Learning a Policy for Quadrotor Control

Three tasks:

  • stabilize a quadrotor from randomly initialized poses.
    • state: \((p, \theta, v)\).
    • action: \((c, \omega_x, \omega_y, \omega_z)\).
  • stabilize a quadrotor from randomly initialized poses under a single motor failure.
    • state: \((p, \theta, v, \omega)\).
    • action: \((f_1, f_2, f_3)\).
  • control a quadrotor to fly through static gates as fast as possible.
    • state: \((p, \theta, v, \omega, p_{gate}, \theta_{gate})\).
    • action: \((f_1, f_2, f_3, f_4)\).

Method:

  • Train neural network controllers for each task using PPO algorithm and OpenAI stable-baselines implementation.
  • Simulate 100 quadrotors in parallel for trajectory sampling and collect in total 25 million time-steps for each task.

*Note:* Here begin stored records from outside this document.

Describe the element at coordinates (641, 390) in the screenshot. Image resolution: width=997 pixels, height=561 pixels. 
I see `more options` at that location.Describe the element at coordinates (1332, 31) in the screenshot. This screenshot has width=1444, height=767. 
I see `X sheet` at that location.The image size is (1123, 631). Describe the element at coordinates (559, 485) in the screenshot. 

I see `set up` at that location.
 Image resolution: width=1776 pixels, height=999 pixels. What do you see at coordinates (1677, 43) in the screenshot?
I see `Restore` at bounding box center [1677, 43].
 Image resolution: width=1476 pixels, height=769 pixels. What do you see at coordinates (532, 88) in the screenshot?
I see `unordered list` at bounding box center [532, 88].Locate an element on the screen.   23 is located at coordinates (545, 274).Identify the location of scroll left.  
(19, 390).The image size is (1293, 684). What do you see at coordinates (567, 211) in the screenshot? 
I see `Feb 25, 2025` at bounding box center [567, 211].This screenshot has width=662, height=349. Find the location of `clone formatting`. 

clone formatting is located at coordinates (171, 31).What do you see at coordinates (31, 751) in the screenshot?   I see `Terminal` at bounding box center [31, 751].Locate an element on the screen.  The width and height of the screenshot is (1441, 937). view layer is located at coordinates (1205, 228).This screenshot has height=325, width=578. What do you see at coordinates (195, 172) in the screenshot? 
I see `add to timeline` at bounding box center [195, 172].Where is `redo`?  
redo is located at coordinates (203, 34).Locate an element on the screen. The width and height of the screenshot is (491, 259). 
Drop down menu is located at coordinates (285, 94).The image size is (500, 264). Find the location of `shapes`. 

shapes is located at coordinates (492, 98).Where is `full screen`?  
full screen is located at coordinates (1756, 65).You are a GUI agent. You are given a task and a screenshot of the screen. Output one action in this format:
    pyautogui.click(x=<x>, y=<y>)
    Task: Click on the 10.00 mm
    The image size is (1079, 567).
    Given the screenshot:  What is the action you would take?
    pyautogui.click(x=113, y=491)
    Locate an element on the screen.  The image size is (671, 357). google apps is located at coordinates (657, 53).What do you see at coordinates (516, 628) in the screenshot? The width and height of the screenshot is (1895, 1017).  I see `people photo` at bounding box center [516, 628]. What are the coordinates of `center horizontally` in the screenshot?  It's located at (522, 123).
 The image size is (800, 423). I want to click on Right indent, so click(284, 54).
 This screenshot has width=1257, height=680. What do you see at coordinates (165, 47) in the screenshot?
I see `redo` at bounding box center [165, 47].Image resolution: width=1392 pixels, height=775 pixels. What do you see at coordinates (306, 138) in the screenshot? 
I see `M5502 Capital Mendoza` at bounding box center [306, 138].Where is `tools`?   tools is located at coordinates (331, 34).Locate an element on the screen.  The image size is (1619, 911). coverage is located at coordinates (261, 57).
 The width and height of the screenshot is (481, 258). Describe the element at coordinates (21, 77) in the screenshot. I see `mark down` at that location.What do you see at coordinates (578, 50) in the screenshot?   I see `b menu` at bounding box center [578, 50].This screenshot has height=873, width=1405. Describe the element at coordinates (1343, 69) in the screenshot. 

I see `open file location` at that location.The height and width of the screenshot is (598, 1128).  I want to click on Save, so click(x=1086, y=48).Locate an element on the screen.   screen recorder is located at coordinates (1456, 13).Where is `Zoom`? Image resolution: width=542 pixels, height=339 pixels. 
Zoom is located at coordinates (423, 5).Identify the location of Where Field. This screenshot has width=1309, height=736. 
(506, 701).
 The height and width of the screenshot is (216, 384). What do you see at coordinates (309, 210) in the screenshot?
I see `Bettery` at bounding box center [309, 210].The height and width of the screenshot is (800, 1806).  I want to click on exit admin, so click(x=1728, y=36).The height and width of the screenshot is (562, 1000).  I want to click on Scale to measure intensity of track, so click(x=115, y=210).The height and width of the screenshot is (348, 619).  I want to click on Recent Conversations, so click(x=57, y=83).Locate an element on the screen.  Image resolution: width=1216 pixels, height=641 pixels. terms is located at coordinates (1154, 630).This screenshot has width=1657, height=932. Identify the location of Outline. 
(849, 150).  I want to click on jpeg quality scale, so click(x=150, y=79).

Point Cloud and Path Planning

  • Provide an interface to export the 3D information of the full environment as point cloud with any desired resolution.
  • illustrate a section of the complex nature forest environment, with a resolution of 0.1m and contains detailed 3D structure information of the forest.
  • compute the shortest collision-free path between two points, from point A to point B.
  • run the OMPL on the point-cloud extracted from the forest with a default solver for path-planning.

Other Applications

  • Virtual reality and safe human-robot interaction.
  • Can be used to study the implications of large scale-multi robot systems.
  • Can be extremely useful for testing odometry and SLAM systems.
  • Can also be used to learn deep sensorimotor policies via imitation learning.